The company’s businesses — Satrix, Sanlam Investments Multi-Manager, Sanlam Private Wealth and Sanlam Alternative Investments — are expected to play a key role as the asset manager enters its next growth phase after the sale of its active asset management businesses in South Africa and the UK to Ninety One.

That deal saw Sanlam Investments transfer about R400bn worth of assets to Ninety One — with the Sanlam group taking a 12.5% stake in Ninety One, which marshals about R4-trillion in assets.
Carl Roothman, CEO of Sanlam Investments, said the money manager is rewriting the asset management playbook, with its model geared toward putting forth tailored solutions for high-net-worth, retail and institutional clients.
Roothman, who leads the R1.1-trillion asset manager, said the company is moving from an era of passive allocation to one of purposeful deployment.
“What was once a business of allocating capital across public markets is now one of designing outcomes in a world defined by persistent uncertainty. In these conditions, the urge to react is strong, but frequent repositioning for short-term certainty rarely delivers long-term value,” Roothman said.

“In the new era of investing, traditional unit trusts are losing ground to more flexible, cost-effective instruments such as exchange-traded funds and exchange-traded notes — solutions that offer clients greater choice, broader exposure, and enhanced flexibility.”

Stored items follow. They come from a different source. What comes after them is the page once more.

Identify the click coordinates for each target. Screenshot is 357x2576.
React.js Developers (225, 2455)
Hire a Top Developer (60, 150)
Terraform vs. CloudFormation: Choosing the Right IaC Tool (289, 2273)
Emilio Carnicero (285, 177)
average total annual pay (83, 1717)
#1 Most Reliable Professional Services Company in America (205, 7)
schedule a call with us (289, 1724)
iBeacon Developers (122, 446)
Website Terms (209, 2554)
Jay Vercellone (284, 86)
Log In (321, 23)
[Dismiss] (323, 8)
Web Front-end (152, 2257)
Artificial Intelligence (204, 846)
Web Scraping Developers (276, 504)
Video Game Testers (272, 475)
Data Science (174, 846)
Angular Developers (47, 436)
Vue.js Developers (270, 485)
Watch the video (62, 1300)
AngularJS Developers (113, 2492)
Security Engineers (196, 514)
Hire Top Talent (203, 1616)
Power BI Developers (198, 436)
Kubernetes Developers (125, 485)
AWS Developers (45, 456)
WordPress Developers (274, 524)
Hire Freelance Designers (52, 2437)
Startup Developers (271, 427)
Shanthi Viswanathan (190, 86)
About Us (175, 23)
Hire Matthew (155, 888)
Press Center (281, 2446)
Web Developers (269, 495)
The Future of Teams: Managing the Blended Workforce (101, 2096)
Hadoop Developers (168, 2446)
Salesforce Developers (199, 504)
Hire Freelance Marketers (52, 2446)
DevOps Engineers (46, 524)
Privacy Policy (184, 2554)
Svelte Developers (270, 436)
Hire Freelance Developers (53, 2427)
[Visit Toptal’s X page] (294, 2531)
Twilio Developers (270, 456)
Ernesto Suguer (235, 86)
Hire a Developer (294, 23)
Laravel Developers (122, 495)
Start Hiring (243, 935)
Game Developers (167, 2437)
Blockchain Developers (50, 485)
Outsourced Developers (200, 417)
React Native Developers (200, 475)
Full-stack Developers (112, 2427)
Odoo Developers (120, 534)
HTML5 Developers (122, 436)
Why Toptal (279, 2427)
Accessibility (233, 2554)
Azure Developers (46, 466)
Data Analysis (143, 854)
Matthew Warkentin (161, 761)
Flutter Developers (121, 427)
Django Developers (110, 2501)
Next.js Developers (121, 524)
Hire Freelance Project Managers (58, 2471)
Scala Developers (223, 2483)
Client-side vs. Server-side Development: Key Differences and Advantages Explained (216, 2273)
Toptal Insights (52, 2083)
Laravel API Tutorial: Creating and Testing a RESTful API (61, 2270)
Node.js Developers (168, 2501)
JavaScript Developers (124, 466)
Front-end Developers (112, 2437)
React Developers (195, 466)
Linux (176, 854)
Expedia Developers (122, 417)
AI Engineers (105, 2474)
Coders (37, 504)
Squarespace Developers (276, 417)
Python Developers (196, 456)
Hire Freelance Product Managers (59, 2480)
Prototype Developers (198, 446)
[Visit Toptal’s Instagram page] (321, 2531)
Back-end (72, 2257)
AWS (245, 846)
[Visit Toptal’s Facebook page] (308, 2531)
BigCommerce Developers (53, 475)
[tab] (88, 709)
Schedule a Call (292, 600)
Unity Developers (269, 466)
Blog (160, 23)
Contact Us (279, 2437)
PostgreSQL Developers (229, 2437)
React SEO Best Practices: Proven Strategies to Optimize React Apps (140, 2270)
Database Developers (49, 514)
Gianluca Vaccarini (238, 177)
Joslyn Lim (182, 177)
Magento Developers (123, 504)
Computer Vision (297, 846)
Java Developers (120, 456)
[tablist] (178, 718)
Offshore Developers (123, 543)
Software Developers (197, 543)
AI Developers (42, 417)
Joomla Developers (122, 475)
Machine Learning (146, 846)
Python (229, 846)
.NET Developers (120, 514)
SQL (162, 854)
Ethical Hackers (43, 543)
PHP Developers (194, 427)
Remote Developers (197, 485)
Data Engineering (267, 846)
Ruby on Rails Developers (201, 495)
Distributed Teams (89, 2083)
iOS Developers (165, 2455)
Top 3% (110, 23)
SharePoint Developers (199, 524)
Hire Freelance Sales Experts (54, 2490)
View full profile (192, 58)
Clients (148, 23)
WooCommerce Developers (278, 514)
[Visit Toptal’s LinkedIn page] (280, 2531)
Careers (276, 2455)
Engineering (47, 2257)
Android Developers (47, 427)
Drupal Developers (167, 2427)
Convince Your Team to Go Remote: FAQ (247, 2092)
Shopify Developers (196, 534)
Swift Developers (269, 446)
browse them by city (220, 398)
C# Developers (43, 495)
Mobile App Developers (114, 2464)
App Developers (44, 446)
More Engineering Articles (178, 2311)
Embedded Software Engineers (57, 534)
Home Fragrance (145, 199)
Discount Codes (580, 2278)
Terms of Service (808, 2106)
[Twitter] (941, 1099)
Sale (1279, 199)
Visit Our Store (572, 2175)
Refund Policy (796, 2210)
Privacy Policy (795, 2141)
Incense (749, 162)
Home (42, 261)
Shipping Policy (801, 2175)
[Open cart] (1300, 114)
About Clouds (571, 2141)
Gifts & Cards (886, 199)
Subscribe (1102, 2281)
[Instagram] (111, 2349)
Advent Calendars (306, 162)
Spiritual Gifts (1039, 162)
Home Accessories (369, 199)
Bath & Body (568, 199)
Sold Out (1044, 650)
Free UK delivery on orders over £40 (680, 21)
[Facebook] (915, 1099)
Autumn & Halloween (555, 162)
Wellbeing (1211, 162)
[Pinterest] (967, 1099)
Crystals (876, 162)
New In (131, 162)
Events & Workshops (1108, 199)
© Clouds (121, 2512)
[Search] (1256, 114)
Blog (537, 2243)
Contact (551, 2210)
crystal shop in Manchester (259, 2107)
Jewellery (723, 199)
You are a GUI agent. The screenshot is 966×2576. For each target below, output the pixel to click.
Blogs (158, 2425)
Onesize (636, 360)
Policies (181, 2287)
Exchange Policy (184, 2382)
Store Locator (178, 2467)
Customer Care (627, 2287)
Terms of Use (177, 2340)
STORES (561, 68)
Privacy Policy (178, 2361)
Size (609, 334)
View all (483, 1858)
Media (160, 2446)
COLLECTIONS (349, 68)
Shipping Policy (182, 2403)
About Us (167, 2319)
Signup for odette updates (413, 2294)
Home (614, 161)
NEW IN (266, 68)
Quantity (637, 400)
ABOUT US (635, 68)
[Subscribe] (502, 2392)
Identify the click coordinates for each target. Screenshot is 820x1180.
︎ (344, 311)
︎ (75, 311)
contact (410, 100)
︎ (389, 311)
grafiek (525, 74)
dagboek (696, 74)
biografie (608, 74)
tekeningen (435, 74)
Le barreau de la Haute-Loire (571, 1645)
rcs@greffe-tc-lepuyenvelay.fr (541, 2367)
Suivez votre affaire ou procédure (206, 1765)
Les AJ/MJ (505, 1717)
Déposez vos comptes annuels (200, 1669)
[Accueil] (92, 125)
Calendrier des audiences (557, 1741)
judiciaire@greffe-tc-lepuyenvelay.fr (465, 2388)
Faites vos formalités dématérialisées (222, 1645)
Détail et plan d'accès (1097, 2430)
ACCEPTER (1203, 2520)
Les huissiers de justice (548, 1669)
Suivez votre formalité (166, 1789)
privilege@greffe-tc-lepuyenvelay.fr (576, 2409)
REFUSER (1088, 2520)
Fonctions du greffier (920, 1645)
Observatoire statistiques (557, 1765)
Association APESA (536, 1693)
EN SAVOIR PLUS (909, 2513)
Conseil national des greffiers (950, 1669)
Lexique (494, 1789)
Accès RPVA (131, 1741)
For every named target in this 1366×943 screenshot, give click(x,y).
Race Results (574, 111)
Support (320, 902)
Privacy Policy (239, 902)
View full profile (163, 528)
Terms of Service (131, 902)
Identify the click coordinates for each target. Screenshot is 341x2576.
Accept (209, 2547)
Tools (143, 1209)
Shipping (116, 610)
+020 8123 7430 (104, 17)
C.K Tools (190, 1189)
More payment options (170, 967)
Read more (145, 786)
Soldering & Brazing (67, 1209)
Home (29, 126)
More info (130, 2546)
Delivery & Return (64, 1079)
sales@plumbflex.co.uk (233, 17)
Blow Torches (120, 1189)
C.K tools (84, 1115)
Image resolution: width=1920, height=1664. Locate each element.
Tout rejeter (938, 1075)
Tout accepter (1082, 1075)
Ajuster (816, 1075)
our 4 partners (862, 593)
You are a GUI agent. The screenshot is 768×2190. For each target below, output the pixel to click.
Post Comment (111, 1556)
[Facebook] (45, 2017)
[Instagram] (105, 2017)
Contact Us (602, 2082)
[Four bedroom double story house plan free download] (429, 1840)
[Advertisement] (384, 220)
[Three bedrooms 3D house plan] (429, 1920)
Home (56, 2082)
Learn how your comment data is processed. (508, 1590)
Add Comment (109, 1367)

“At the same time, alternative assets — across private equity, SME debt, infrastructure, and property — have moved to the centre of portfolio construction. Alternatives are forecast to represent approximately 25% of global assets under management and over 50% of global revenue within the next decade.”
The outfit already has a dominant position in the indexation space, with it holding more than 30% market share of exchange-traded funds (ETFs) in South Africa via Satrix, which has R320bn in assets.
Sanlam Investment’s alternatives franchise manages about R200bn in assets, while the private wealth business manages more than R25bn in assets — making it South Africa’s second-largest wealth manager.
Sanlam Investments Multi-Manager, which includes household names such as Graviton, Amplify Investment Partners and Glacier Invest, has amassed R520bn in assets, enjoying a 27% market share.
Nearly R60bn of the assets managed by Sanlam Investments Multi-Manager have been allocated to black-owned asset managers.
“We have also developed new capabilities, including establishing two leading discretionary fund managers, Glacier Invest and Graviton. Through the Sanfin demerger, we launched a scaled alternatives fund platform focused on private market strategies across Africa and select emerging markets, complementing our existing private equity and SME debt offerings,” Roothman said.
“As client needs evolve, markets shift and global forces reshape the landscape, the focus is moving decisively towards solutions‑led investing. Sanlam Investments enters this new era with confidence and with a reimagined, future‑fit investment platform designed to deliver solutions that combine scale, innovation and impact across the evolving investment spectrum.”
Sanlam Structured Solutions (SSS), a division of Sanlam Investments, has had a stellar start to the year, having been awarded R16.2bn third-party mandates on institutional portfolios. St John Bunkell, the executive head of portfolio management at SSS, said the strong start was enabled by its dynamic portable alpha strategy.
“We manage more than R80bn in portable alpha strategies. Our task is to deliver well-balanced and optimally structured solutions for clients.
“At the heart of these mandates is our portable alpha capability, which allows investors to separate beta (market exposure) from alpha (skill-based return), enabling more efficient portfolio construction.”